El ascenso del Sur: Progreso humano en un mundo diverso
está disponible para su descarga gratuita

We are not paying enough attention to climate change

Monitor Online

Cyril Mugyenyi

According to UNDP human development report 2007/8, we are witnessing what could be the onset of major human development reversals in our lifetime.

This is the challenge posed by climate change; it will curtail the attainment of Millennium Development Goals, stall development and reverse progress built over generations.

 It is a global human tragedy in the making which requires urgent attention otherwise programmes aimed at reducing extreme poverty, improving health, nutrition, education etc will be severely affected.

The threshold for dangerous climate change, the report adds, will be an increase of around 2 degress Celcius; a point at which rapid reversals in human development and a drift towards irreversible ecological damage would become very difficult to avoid.

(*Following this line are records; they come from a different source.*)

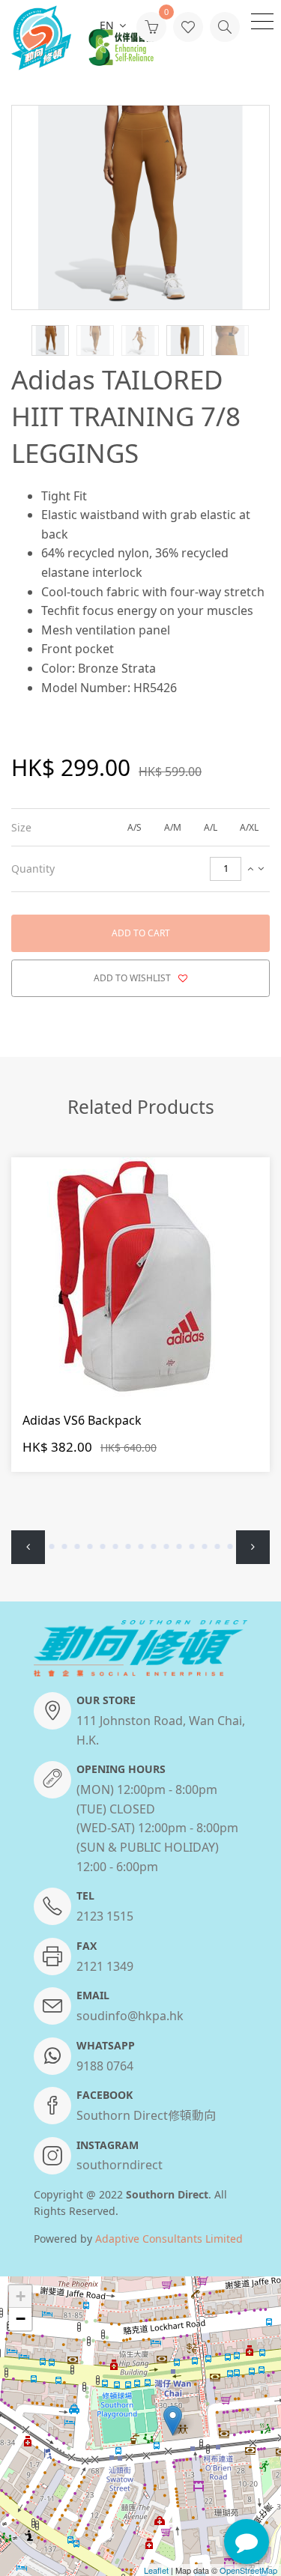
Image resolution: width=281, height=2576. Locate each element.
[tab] (140, 827)
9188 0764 (104, 2066)
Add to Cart (141, 933)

Failing to act now consigns the 40 per cent of the world’s poor population (2.6 billion people) to a future of diminished opportunity. Doing nothing to mitigate climate change is a systematic violation of human rights of the world’s poor and future generations.
 
Rich countries that have pumped billions of tons of carbon dioxide -- the main green house gas --into the atmosphere are responsible for the problem, while the two constituencies of the poor and future generation are very vulnerable. On the other hand, high level of poverty and low levels of human development limit the capacity of poor households to manage climate risks.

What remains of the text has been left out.